Action de groupe en santé
C’est un pas en avant pour les victimes, mais le dispositif tel qu’il est décrit dans le texte actuel manque de précision. En particulier, les modalités et la prise en charge de l’expertise individuelle, point crucial, ne sont pas précisées. La médiation pose également problème. En outre, l’action de groupe ne modifiera en rien la loi qui s’applique aux médicaments, or cette loi, issue de la directive sur les produits défectueux, constitue actuellement une impasse pour les victimes.

Droit à l’oubli
Il est prévu de déterminer un délai au-delà duquel les personnes ayant souffert d’un cancer ne peuvent plus se voir appliquer de majoration de tarifs pour assurer un emprunt. Ces dispositions pourraient être étendues aux patients souffrant d’une maladie chronique, dans la mesure où les traitements ont progressé au point qu’ils ne doivent plus être considérés comme « à risque ».

Données de santé
– L’assurance maladie hérite du dossier médical personnel (DMP), sorte de document électronique rassemblant les résultats d’examen, comptes-rendus d’hospitalisation, diagnostics et bilans de chacun. Le DMP n’en finit pas de ne pas aboutir depuis plus de 10 ans.

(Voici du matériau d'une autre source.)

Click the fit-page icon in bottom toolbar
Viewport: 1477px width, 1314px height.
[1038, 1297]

– Un dispositif règlementerait l’accès aux bases de données de l’assurance maladie et des hôpitaux. Les autorisations d’accès seraient gérées par un Système national des données de santé (SNDS), l’objectif étant de favoriser les études de santé publique tout en bloquant les velléités commerciales des assureurs et des banquiers.

 Divers
– Perturbateurs endocriniens. La demande de l’UFC-Que Choisir d’identifier les composés ayant un effet perturbateur, afin de les encadrer, n’a pas été entendue. Mais un amendement interdisant le bisphénol A dans l’ensemble des objets destinés aux enfants a été adopté.

– Déprescription chez les personnes âgées. L’UFC souhaite que la Haute Autorité de santé évalue la consommation de médicaments chez les personnes âgées et formule des recommandations pour la faire baisser. L’idée d’inscrire la déprescription dans les objectifs conditionnant le complément annuel de rémunération des médecins n’a pas été retenue.